Come annunciato a più riprese dalla società, riguardo alla partita dei depuratori, l’obiettivo dichiarato è, indiscutibilmente, quello di andare a superare i piccoli impianti «ormai datati e poco funzionali» per concentrare la depurazione in strutture «moderne e ad alta efficienza energetica», capaci di restituire al fiume Isonzo acque molto più pulite e sicure per l’ambiente. Si tratta di una partita importante che costituisce, di fatto, un superamento.

Il masterplan-acquedotti

Irisacqua – fanno sapere i vertici societari – conferma oggi di aver, inoltre, «presentato istanza di finanziamento al Ministero delle Infrastrutture e dei Trasporti, tramite Ausir (Autorità unica per i servizi idrici e i rifiuti), per la realizzazione di una nuova condotta di collegamento tra la rete acquedottistica di Aquileia e quella di Grado — opera inserita nel masterplan Acquedotti del Friuli Venezia Giulia 2021-2051 — per un valore di 25,5 milioni di euro, che garantirà una doppia alimentazione all’isola e aumenterà significativamente la resilienza del sistema idrico.
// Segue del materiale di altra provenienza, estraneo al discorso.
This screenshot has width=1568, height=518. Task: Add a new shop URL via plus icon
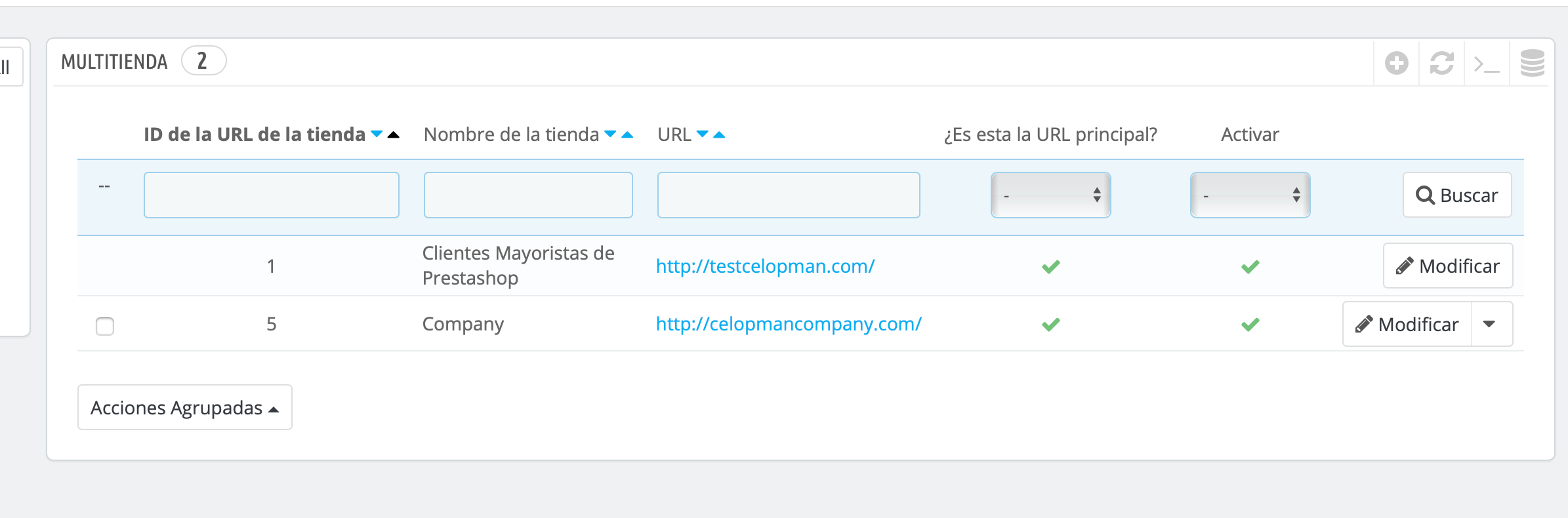point(1397,64)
Dal lato dei costi sostenuti, va ricordato come la società abbia operato quella che definisce «un’attenta razionalizzazione», riducendo i costi esterni di circa 500. 000 euro attraverso la revisione puntuale degli interventi programmabili e una previsione di risparmio energetico del 3 per cento sull’acquedotto, grazie agli investimenti Pnrr relativi alla mitigazione delle perdite.

Risulta essere in aumento, invece, il costo del personale (di circa 300.000 euro), per effetto del rinnovo del contratto nazionale di lavoro Federgasacqua. Tra le voci nuove, si segnalano i costi per la compliance alla direttiva Nis2 in materia di cybersecurity (60.000 euro) e l’avvio delle analisi sui 200 scarichi industriali in fognatura (90.000 euro aggiuntivi), in applicazione del principio «chi inquina paga».

La ristrutturazione della sede

Infine, va segnalato che si sono conclusi i lavori che hanno interessato la palazzina storica di Irisacqua che si trova in via IX Agosto. L’intero stabile è stato completamente ritinteggiato, adottando una colorazione che, a dire la verità, ha lasciato un po’ interdetto più di qualche passante. Ma i gusti sono gusti.

L’elegante stile esterno, peraltro, nasconde uno dei tre giganteschi motori diesel che entravano in azione quando la città chiedeva maggiori quantità di energia elettrica. Quel cuore d’acciaio di derivazione navale, insieme alle linee vintage dei trasformatori e dei pannelli di controllo che si trovano nell’ambiente accanto e a una serie di contatori conservati in vecchi armadi, è il simbolo più tangibile di ciò che furono le “municipalizzate”.